Segment Start: Data to process

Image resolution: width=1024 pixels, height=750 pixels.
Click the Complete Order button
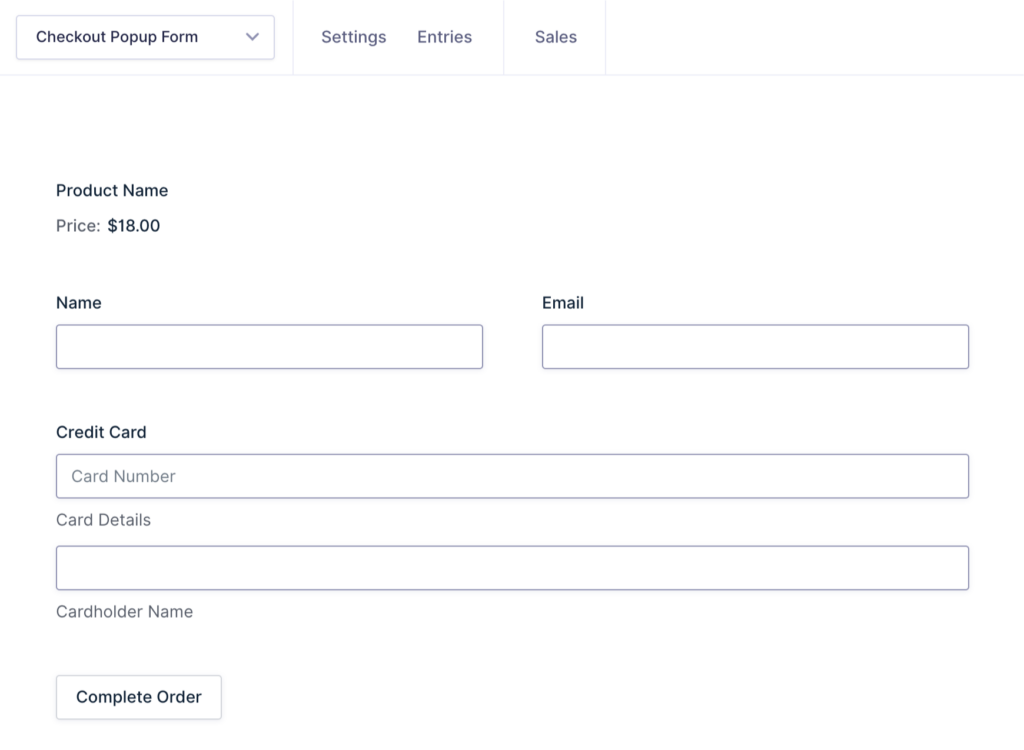click(x=138, y=697)
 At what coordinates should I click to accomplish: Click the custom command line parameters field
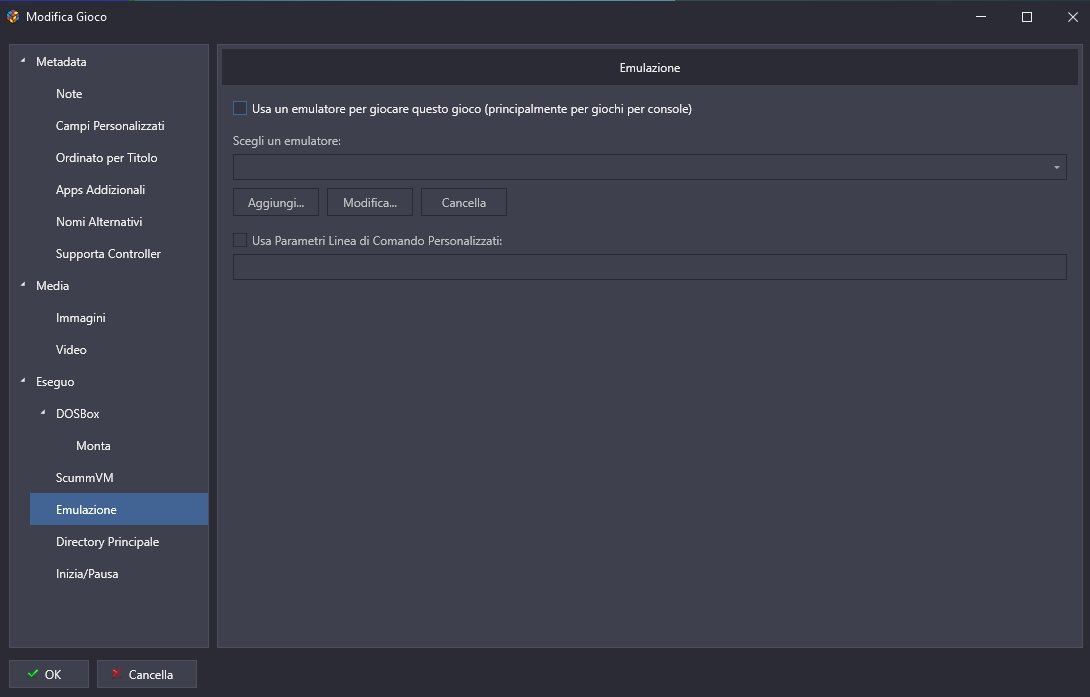tap(649, 267)
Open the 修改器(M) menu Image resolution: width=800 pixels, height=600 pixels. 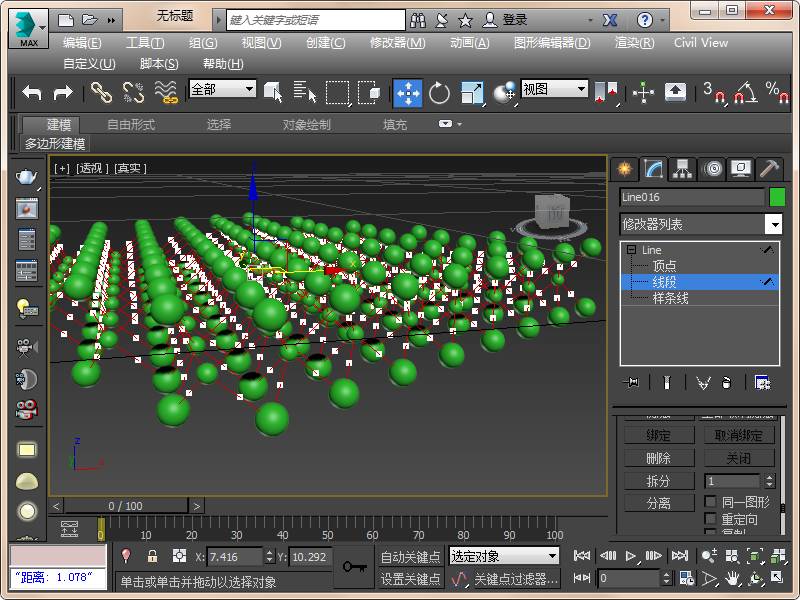coord(397,43)

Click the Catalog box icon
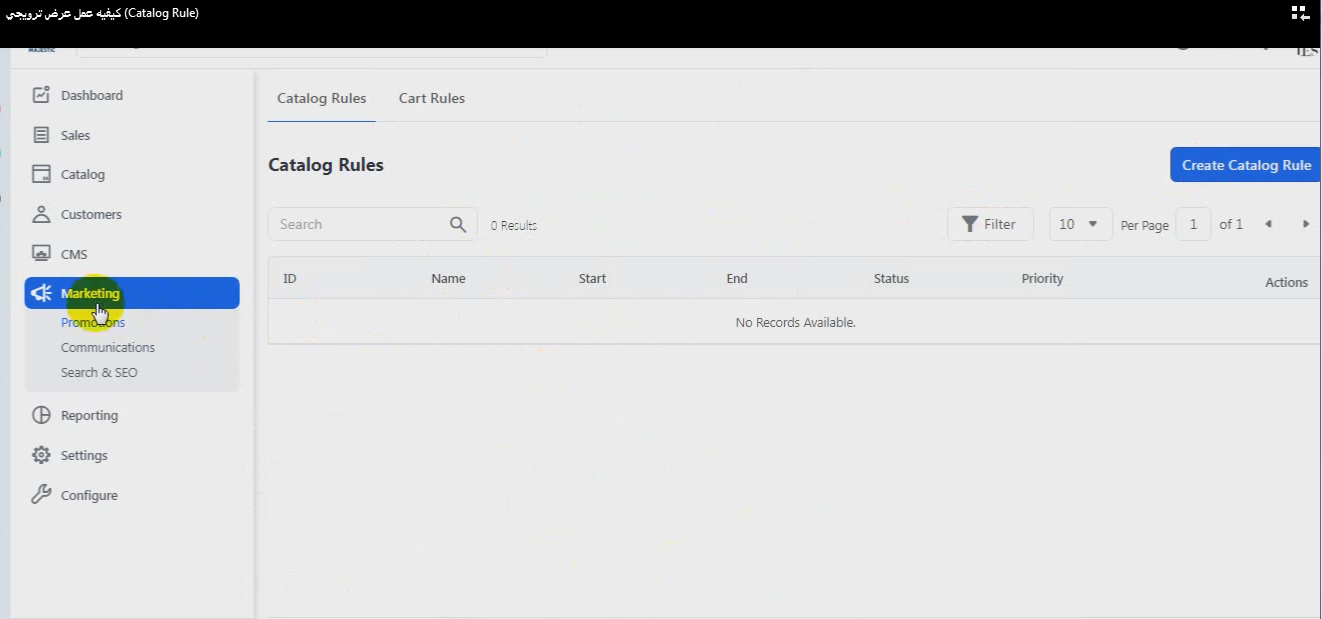click(x=41, y=174)

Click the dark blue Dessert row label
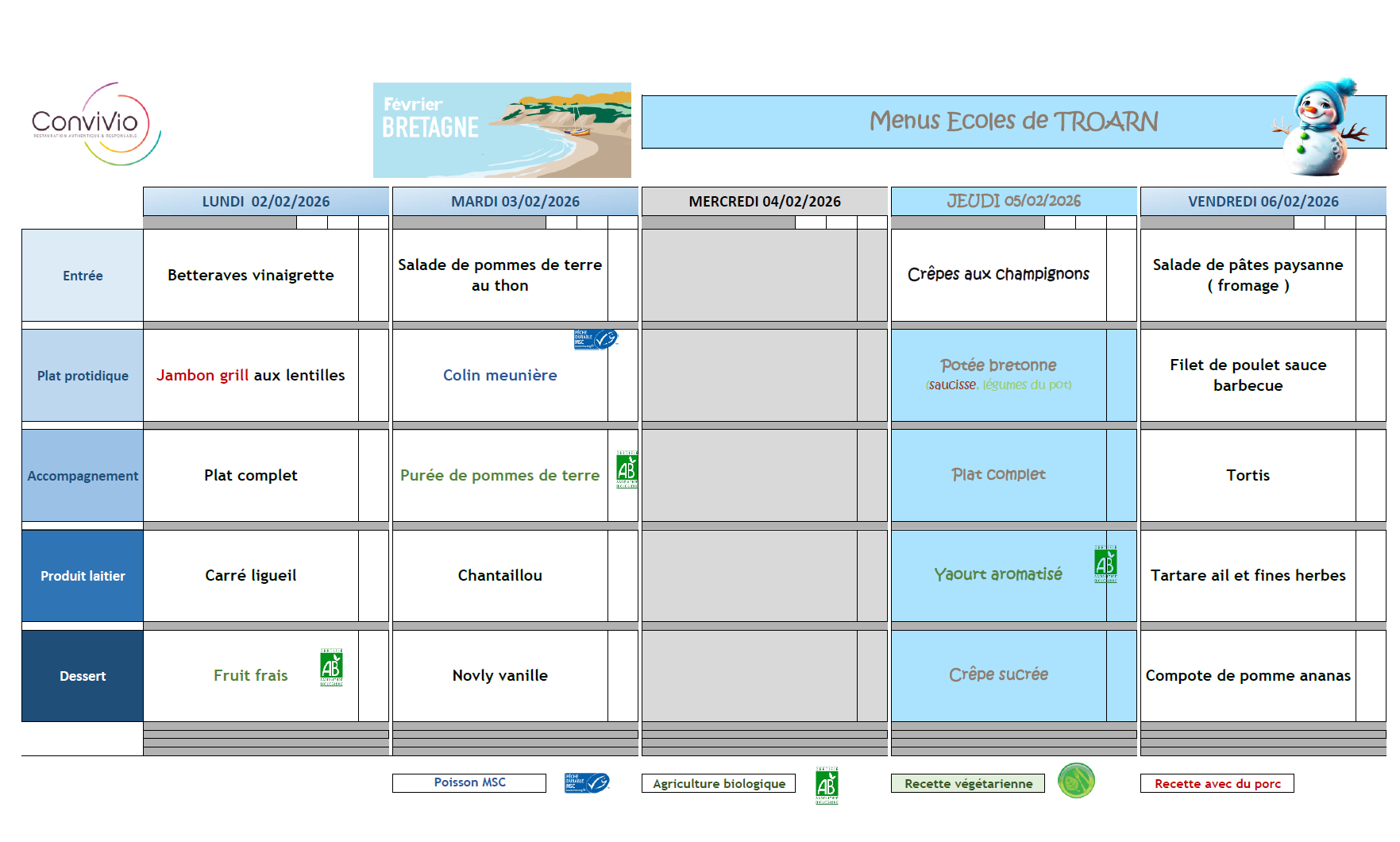(83, 676)
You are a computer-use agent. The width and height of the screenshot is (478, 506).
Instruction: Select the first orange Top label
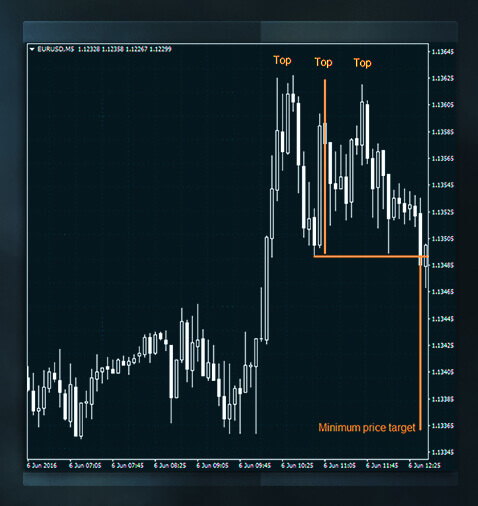[282, 60]
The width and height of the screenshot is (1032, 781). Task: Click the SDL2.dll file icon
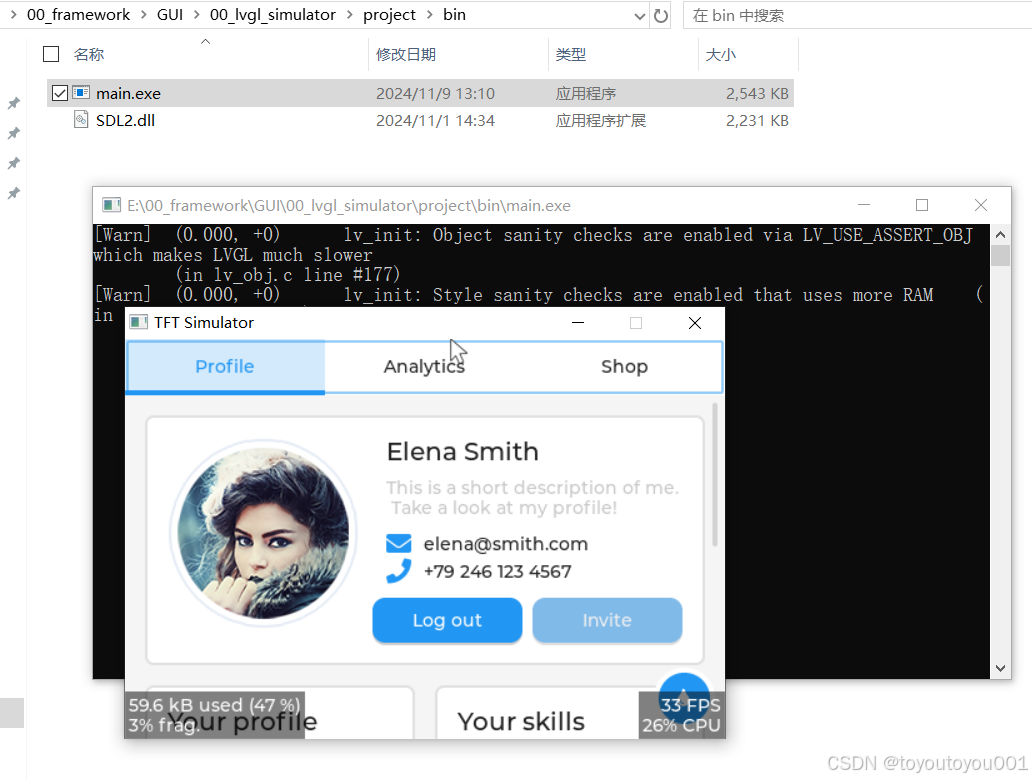(x=81, y=119)
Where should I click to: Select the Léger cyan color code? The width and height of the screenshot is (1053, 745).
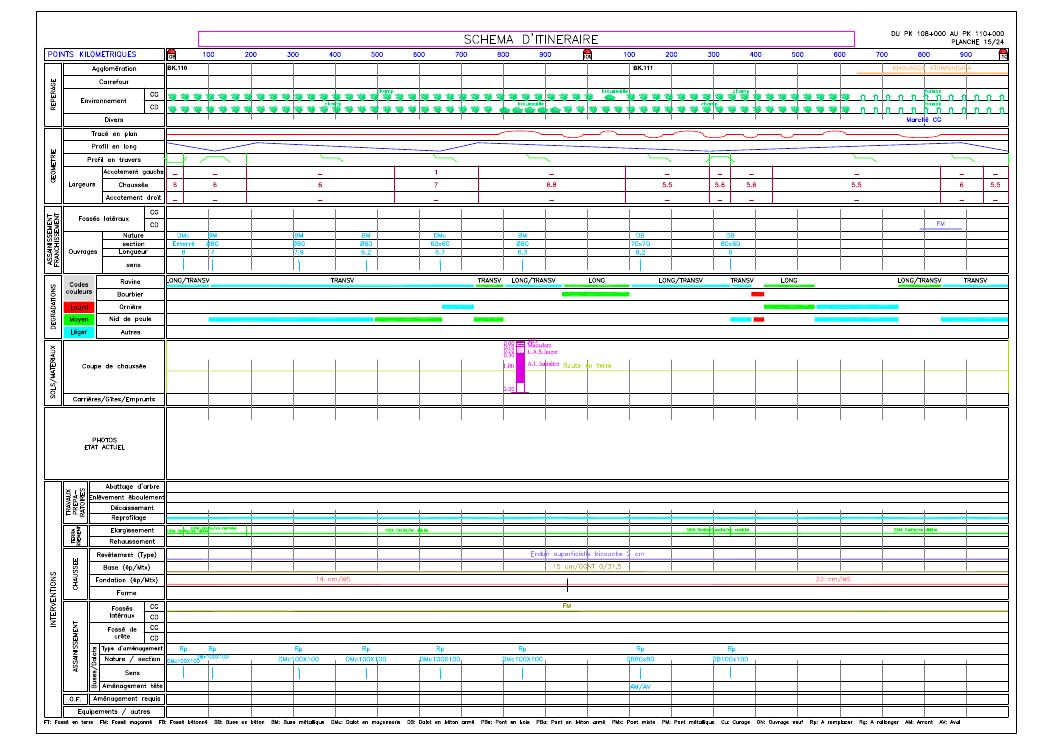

Segment End: Data to process

Would you print, exactly as they appear, the lines from the line with "Instruction: Select the" through the end of the entries above, leaving out the pictures?

→ **Your response**:
Instruction: Select the first orange Top label
[282, 60]
The width and height of the screenshot is (1032, 781). Task: Click the SDL2.dll file icon
(x=81, y=119)
Where should I click to: Select the Léger cyan color code? The width and height of the screenshot is (1053, 745).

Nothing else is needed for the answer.